The centenary birth of two of such men rolled by in the old year. Jeremiah Obafemi Awolowo, born on March 6, 1909 might not have led an African country but he had the necessary qualities. His ideas, especially his  faith in education as the necessary foundation for development are documented in his numerous books.

The  other leader whose centenary appeared in the firmament is perhaps the most far sighted, principled and courageous African leader ever.  Kwame Francis Nwia Kofie Nkrumah was born on September 21, 1909. About his vision and leadership skills on the continent, there is  no dispute, but some  have argued falsely that his local  leadership  of Ghana was a failure. Statistically and politically, we can prove that his leadership of Ghana, 50 years later, is unmatched. Let’s take the education sector.

After over two centuries of colonial rule by Britain which claimed to be on a mission of civilization and enlightenment, Ghana had 1,083 primary schools with an enrolment of 153,360, in contrast within a dozen years under Nkrumah, the country had 8,144 primary schools with an enrolment of 1,137, 495.Colonial rule established 13 secondary schools with 5,033 enrolment, in 12 years, Nkrumah’s leadership increased it to 105 with a 42,111 enrolment.

Teacher training schools rose from 22 to 83 while enrolment moved from 1,916 to 15,144. Technical schools were increased from five to 11 with enrolment increased from 622 to 4,956. The only University College, Legon became fully fledged while the University of Science and Technology, Kumasi and the University of Cape Coast were added.

The administration broke the monopoly of foreign companies like Cadbury and UAC over cocoa by establishing the Cocoa Purchasing  Company and passing control of the market to the Cocoa Marketing Board. The cocoa cash crop was diversified with cattle and sheep farming while mechanised farming and farm schools were introduced.

One of his most enduring legacies was the building of a cheap source of power; the  Volta hydro-electricty project (the Akosombo Dam)  which supplied the needs of Ghana, Togo and Benin republics. One of Africa’s most famous historians, F K Buah wrote: “The dam itself created the world’s largest man-made lake, which served a growing fishing industry and provided transport from the south to the north of the country.

But for the vision and courage of Nkrumah …the country’s industrial growth would probably have been grounded since the 1970s in the face of the very high world price of industrial oil.” He also built the Tema Port complete with a new Tema town.

Inevitably, his sterling leadership in both Ghana and Africa was bound to elicit a backlash from the former colonialists.  He escaped two bomb attacks including one which killed 11 and injured him.  In a 1964 assassination attempt by the presidential guard, he personally disarmed the assassin. These led to his adopting a preventive detention policy which regrettably led to detention without trial.

On February 24, 1966 he was overthrown by the neo-colonial army.

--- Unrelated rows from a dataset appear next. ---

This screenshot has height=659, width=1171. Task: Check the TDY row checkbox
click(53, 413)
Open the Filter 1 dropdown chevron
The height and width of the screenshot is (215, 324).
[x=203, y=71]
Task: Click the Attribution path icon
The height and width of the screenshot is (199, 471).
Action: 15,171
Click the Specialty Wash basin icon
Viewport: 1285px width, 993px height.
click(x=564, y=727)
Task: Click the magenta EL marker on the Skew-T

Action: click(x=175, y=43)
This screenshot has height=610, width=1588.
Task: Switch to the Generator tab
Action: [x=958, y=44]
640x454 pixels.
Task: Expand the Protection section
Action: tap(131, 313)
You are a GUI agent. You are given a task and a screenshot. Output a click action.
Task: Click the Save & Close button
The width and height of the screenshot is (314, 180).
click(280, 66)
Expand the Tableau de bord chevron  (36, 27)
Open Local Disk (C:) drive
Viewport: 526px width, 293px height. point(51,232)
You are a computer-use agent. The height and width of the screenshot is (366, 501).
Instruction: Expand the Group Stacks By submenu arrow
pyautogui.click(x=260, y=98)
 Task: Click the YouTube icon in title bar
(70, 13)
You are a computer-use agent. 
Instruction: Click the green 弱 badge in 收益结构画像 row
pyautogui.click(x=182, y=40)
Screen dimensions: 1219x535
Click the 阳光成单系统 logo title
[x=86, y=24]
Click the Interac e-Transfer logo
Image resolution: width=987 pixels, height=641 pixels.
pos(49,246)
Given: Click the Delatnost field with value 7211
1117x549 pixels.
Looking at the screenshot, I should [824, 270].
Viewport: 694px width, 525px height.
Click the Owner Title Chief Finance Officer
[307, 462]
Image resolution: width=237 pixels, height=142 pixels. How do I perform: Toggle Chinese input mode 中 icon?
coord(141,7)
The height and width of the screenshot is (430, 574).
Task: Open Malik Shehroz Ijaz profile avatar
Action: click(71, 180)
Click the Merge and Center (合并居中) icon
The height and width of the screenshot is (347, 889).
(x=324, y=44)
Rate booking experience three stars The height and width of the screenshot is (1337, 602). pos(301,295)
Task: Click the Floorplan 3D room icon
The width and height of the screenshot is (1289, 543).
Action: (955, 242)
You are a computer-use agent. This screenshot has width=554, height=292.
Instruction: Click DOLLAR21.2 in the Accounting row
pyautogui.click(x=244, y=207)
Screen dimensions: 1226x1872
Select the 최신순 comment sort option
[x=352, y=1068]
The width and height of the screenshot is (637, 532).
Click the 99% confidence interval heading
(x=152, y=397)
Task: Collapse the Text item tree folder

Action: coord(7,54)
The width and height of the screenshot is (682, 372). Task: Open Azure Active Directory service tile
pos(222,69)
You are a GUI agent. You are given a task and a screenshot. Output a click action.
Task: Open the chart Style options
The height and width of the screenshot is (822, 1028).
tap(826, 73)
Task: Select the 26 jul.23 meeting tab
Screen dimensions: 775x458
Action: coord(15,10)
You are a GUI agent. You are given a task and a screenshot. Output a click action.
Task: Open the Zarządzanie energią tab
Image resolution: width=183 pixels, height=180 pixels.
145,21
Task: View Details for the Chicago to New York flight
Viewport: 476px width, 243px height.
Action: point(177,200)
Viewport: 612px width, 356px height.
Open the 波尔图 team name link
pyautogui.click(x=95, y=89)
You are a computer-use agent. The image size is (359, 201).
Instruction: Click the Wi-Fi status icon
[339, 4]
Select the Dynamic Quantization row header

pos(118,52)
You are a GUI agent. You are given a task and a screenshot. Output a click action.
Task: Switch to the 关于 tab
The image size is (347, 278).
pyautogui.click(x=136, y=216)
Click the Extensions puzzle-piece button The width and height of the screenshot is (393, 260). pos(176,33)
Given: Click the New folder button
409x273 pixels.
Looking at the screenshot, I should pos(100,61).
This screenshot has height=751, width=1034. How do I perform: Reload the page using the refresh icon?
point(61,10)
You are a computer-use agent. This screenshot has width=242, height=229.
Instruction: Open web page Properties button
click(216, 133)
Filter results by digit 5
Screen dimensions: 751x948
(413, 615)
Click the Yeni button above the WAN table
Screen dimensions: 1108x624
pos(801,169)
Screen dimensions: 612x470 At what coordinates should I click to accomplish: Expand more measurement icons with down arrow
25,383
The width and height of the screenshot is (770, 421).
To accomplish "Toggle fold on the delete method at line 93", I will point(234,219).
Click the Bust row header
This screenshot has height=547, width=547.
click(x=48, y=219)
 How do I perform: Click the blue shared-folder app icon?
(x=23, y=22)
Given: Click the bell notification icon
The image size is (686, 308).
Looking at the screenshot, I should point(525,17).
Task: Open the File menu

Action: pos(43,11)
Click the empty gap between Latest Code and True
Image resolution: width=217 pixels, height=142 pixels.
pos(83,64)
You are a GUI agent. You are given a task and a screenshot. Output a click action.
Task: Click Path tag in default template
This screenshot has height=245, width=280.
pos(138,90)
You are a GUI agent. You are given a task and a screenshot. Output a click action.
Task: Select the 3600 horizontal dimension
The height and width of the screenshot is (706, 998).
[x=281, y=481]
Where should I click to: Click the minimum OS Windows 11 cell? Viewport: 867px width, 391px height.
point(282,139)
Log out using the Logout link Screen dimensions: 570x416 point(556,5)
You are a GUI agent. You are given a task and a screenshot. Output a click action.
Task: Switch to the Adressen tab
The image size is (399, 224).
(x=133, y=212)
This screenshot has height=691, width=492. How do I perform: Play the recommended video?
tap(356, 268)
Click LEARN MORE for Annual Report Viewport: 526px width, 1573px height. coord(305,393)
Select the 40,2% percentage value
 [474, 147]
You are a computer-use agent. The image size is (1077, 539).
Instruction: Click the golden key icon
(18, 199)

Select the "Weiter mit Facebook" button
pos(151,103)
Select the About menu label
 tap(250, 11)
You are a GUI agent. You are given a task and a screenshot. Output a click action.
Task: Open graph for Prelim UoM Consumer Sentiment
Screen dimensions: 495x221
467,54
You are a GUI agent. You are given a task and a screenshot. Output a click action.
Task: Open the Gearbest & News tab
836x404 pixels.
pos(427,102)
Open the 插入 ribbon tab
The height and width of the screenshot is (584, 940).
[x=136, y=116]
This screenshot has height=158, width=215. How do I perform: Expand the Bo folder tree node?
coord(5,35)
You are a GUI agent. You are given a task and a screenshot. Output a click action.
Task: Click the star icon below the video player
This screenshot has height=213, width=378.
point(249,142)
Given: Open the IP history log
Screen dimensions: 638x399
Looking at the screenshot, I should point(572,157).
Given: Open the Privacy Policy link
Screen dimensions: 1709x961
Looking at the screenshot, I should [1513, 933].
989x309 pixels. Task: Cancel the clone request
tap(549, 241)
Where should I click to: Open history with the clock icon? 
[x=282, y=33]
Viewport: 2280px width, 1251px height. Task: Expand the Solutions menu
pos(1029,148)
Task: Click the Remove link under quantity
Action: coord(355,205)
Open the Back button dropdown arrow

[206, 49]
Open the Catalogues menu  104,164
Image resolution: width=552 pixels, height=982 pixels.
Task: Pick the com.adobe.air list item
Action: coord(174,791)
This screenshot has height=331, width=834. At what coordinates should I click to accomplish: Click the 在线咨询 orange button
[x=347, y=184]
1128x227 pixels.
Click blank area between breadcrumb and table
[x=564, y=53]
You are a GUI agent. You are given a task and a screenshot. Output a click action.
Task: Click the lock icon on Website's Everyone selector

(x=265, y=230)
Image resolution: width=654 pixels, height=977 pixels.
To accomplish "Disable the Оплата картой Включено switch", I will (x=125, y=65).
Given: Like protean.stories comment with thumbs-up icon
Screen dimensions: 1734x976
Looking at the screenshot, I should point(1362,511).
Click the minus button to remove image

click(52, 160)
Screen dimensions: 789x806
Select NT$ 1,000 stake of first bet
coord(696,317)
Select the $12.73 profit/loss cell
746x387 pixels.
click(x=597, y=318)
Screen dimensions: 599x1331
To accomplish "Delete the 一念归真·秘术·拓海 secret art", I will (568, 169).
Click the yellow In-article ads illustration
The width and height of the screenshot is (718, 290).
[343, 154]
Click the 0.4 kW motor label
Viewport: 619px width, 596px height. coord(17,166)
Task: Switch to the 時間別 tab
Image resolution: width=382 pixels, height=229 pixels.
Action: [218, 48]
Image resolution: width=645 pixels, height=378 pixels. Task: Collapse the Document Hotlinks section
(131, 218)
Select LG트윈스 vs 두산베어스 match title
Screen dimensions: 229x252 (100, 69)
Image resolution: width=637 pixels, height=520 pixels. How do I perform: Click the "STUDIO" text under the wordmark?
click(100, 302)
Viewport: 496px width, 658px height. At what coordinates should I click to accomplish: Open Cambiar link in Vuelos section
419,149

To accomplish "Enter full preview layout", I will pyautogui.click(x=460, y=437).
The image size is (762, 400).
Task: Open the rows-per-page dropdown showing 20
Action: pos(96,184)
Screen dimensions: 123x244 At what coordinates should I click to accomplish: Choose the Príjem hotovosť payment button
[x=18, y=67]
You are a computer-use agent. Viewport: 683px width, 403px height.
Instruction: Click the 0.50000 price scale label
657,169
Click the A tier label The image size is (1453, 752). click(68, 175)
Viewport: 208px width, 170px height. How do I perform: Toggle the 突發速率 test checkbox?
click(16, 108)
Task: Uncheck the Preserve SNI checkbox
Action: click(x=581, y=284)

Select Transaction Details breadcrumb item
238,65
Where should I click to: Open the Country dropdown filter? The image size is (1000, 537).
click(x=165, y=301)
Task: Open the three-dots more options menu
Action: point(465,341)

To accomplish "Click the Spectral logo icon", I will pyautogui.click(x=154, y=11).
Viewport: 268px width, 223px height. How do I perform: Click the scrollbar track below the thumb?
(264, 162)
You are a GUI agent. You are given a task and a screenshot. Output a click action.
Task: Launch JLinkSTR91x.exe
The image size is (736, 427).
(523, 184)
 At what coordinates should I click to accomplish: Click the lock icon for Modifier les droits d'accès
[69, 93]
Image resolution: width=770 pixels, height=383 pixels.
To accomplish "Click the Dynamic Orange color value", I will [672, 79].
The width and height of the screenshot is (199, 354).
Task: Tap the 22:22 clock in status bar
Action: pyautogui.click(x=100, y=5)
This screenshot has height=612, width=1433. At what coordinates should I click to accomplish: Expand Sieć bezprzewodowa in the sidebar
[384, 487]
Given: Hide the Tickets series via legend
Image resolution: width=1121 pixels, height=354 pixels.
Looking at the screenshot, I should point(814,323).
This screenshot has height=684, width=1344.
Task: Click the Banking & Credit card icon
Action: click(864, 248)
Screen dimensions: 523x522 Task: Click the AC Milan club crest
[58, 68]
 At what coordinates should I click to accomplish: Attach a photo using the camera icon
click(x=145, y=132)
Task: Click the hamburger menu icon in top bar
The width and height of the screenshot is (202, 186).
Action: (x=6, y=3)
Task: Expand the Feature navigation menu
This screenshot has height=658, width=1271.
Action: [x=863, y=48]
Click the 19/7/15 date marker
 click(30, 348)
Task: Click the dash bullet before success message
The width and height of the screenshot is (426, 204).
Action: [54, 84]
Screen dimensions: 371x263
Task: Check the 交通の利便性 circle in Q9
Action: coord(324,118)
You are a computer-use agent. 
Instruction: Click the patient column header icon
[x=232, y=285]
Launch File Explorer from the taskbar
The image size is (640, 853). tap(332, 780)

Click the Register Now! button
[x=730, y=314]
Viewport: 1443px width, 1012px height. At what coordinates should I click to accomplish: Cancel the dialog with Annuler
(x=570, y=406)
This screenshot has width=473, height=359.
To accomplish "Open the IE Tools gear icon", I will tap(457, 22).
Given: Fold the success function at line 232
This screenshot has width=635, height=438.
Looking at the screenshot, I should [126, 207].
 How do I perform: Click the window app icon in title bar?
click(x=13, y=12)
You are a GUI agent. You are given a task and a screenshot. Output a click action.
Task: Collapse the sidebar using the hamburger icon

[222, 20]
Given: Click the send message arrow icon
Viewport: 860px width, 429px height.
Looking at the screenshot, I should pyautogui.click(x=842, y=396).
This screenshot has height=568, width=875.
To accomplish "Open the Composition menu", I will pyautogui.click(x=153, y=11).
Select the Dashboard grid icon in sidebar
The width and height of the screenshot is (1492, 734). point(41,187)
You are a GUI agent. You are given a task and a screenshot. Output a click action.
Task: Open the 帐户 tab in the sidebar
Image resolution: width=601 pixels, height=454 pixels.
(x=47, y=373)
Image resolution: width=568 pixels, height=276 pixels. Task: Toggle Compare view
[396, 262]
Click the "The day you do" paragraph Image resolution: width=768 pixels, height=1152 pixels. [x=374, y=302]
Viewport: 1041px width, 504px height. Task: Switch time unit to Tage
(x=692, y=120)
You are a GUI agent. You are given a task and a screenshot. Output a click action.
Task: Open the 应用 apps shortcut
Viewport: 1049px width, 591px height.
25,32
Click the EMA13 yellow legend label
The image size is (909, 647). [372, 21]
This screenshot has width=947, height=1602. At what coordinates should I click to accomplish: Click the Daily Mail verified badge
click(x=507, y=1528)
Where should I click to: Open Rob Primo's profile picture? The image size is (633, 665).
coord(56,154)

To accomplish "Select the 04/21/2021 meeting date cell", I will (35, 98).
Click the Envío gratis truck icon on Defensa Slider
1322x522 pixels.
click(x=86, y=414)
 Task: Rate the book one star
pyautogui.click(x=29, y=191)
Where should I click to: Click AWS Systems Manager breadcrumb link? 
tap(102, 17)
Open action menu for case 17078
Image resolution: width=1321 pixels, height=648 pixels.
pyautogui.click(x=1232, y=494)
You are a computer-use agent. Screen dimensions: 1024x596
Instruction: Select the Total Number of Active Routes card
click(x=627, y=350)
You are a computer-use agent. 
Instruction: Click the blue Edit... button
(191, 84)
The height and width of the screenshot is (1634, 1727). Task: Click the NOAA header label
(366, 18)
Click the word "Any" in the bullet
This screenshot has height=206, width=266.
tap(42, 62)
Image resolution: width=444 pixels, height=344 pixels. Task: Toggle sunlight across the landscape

But all the coup leaders ended up being killed or disgraced. Coup leader, Major General Emmanuel Kwasi Kotoka was killed by mutinous soldiers one year later. LT General Joseph Arthur Ankrah who took over after Nkrumah, was sacked for taking bribes while General Akwasi Amankwa Afrifa who was the deputy coup leader was executed 13 years later for corruption.

Nkrumah’s vision for Africa remains the most penetrative and enduring. From 1957 he had told Africa that as individual countries they cannot develop. So unite they must “without necessarily sacrificing our sovereignties”.

In May 1963 he presented to African Heads of State a proposal for a Union of African States  with capital in Bangui or Leopoldville with a presidium and a common constitution.

Nkrumah also articulated a unified economic and industrial programme which would include a Common African Market, currency, monetary zone, African Central Bank, a continental communication system, common foreign policy, a single defence system and a common African citizenship.

Countries like Nigeria were sceptical, but the emergence of the European Union (EU) seems like the implementation of Nkrumah’s ideas for Africa; it proved that his ideas are practicable. To these ideas we must return or we would remain a foot mat for the rest of humanity.